Le fact-checking, solution miracle pour lutter contre la désinformation ?

Depuis quelques mois les figures les plus médiatiques du fact-checking, Julien Pain (Vrai ou Fake), Rudy Reichstadt (Conspiracy Watch) ou Tristan Mendes France sont sérieusement agressés par les antivax et autres conspifafs. Un cap a été franchi lors d'un récent meeting de Florian Phillipot au cours duquel ce dernier s'en est pris nommément à Julien Pain. Les fact-checkeurs ne font pourtant que présenter des faits objectifs sans a priori politique. Alors comment en est-on arrivés à un tel niveau de détestation ?

La stratégie de l'échec

La stratégie des fact-checkeurs consiste à démonter les fausses informations mais de bien souvent manière verticale et sans créer de réel espace de discussion. À ce titre, le documentaire de France Info Désinformation, la contagion est un exemple éclairant de cette stratégie et de son échec.

Désinformation, la contagion a pour ambition de retracer l'évolution du phénomène des fakenews en France. Il dresse un état des lieux des théories complotistes, leurs origines, leurs vecteurs de diffusion et leur relais médiatiques, de Di Vizio à Richard Boutry en passant par Francis Lalanne et TPMP. C'est factuel. Ce qui est plutôt normal pour des fact-checkeurs. Malheureusement le documentaire – qu'à titre personnel j'attendais avec une grande curiosité – n'aborde pas le sujet en profondeur, à savoir les raisons pour lesquelles tant de gens adhèrent aux théories complotistes et pourquoi la défiance envers les médias et tout ce qui s'approche de près ou de loin d'une organisation officielle a tant augmenté.

Au final, et on l'observe à la lecture des commentaires, ce documentaire ne fait que conforter chaque camp dans ses positions. Celles et ceux qui croient à la théorie type Grand Reset (théorie selon laquelle le Covid serait un épouvantail destiné à vacciner l'ensemble de la population mondiale pour mieux la contrôler) sont confrontés à un contre narratif diffusé par un média dit dominant, la télévision, réalisés par des personnes en position de “sachant”, les journalistes, qui leur explique qu'ils ne sont qu'une bande d'idiots qui écoutent des idiots en chef encore plus idiots. Les conditions d'un dialogue ne sont pas vraiment réunies.

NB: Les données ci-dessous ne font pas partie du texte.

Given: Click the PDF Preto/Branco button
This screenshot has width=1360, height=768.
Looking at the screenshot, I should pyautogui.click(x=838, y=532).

Parler à tout le monde mais pas de n'importe où

Plutôt que d'asséner une histoire du complotisme sur un média vertical tel que la télévision, il serait plus intéressant d'organiser des discussions entre fact-checkeurs et complotistes convaincus en mettant tout le monde sur un pied d'égalité. Ainsi un autre dispositif contre productif chez Vrai ou Fake – mais on le retrouve dans d'autres dispositifs de fact-checking chez La tête au carré par exemple – c'est le dialogue au cœur de l'action avec des manifestants. On peut en voir quelques exemples ici, , ou encore . Une fois filmées les interviews sont contextualisées et commentées, sans aucune contradiction possible. Les interviewés passent alors au yeux de centaines de milliers de personnes soit pour idiots soit pour des héros, selon le camp dans lequel on se situe. Ce dispositif asymétrique est contre productif.

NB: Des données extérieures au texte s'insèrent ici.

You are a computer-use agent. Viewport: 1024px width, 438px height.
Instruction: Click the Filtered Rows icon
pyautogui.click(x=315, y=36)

Ce n'est pas si surprenant. En 2019, d'après le sondage « baromètre de la confiance politique » du CEVIPOF, seuls 25 % des sondés indiquaient faire confiance aux médias. Le fact checking “vertical” ne fait que convaincre les convaincus, 25% donc, et surtout ne fait que jeter de l'huile sur le feu.

La lutte contre la désinformation n'est pas un problème que les journalistes sont en mesure de résoudre seuls et certainement pas à coup de fact-checking. Seule la coopération entre plateformes qui en sont de larges vecteurs, citoyens, associations chercheurs et journalistes permettra permet de lutter efficacement contre ce fléau de la désinformation. La désinformation, c'est l'affaire de tous.